The U.S. Food and Drug Administration (FDA) has yet to approved ketamine for this use. But since the medication is an FDA-approved drug, it can be prescribed off-label for uses such as depression treatment. Several ketamine clinics offer this service. Combined with psychotherapy, ketamine’s effects have been life changing for some, Gold says.
“Ketamine … has been used off-label for the treatment of treatment-resistant depression, anxiety, post-traumatic stress disorder (PTSD), and other mental health challenges,” she says. “Besides its effectiveness in decreasing symptoms of these challenges, it has psychedelic properties, meaning ‘mind manifesting,’ and can help people bring up, look at, process, and integrate psychological material.”
Which is why set and setting when taking ketamine is key, she adds. At Polaris, for example, ketamine infusion sessions are combined with psychotherapy with the sole purpose of treating mental health disorders. Treatment rooms are private therapist’s offices designed to address each patient’s state of mind, mood, attitude, personal beliefs, concerns and expectations.
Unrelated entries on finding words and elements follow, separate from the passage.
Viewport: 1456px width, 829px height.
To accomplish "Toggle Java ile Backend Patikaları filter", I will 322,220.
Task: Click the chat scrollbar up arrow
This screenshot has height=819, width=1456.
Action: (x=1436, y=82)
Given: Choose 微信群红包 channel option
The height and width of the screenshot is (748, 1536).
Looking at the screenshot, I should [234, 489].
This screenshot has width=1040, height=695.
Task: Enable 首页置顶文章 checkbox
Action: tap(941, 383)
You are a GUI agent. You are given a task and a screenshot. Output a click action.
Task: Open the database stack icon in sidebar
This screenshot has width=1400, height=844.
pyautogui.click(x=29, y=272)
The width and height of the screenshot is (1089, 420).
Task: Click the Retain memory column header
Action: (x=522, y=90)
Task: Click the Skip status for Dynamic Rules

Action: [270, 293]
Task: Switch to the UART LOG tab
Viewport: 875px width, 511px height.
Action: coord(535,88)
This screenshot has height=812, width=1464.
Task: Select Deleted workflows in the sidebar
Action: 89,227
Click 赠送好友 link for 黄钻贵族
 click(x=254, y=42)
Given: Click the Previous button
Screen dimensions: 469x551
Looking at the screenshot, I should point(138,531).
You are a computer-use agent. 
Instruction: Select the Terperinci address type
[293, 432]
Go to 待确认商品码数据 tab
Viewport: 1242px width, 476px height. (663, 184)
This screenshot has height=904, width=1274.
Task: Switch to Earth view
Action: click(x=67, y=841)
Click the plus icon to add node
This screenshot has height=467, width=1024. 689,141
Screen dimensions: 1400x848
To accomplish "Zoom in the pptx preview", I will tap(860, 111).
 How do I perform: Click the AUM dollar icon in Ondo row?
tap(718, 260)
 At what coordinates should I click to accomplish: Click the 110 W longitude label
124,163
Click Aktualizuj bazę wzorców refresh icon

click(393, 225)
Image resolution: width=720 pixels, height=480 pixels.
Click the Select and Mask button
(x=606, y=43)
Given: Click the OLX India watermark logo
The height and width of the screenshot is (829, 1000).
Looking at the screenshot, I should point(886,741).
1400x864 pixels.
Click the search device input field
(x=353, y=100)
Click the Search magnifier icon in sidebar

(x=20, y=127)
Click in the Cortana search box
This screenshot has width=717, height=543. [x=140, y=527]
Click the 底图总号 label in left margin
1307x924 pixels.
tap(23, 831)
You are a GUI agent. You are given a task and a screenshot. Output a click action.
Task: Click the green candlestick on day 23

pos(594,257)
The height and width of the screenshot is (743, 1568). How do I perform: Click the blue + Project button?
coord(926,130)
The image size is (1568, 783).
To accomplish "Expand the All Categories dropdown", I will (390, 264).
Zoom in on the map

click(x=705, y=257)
Ketamine clinics take measures to ensure the medication doesn’t get into the wrong hands, just as medical clinics do. Still, Gold says, “ketamine treatment and ketamine-assisted psychotherapy are relatively new. We have to pay close attention to best practices.”
Miracle drug?
Aware of ketamine’s bad rap, some medical professionals have spoken up about the benefits of the drug in emergency settings. One emergency room doctor called ketamine their “favorite medicine of all time.” They also called it “planet Earth’s most interesting pharmaceutical” for its rapid onset and short duration of action, neutral respiratory effects, and being generally well tolerated in healthy patients.
The FDA also appears to be loosening its grip on drugs like ketamine. In 2019, the agency approved Johnson & Johnson’s nasal spray version of ketamine, called esketamine. (It’s marketed it under the brand name Spravato.) Esketamine’s approval was remarkable. It became the first FDA-approved depression treatment in 35 years that offered a different treatment approach than traditional antidepressants.
“It is important to keep in mind that ketamine is a powerful medicine and that it has an enormous healing potential, but it can be severely misused in recreational use, and in situations of physical and sexual abuse, including rape and torture,” Gold cautions. “There is a need for ethical and legal standards specifically for psychedelic-assisted therapies including ketamine-assisted psychotherapy.”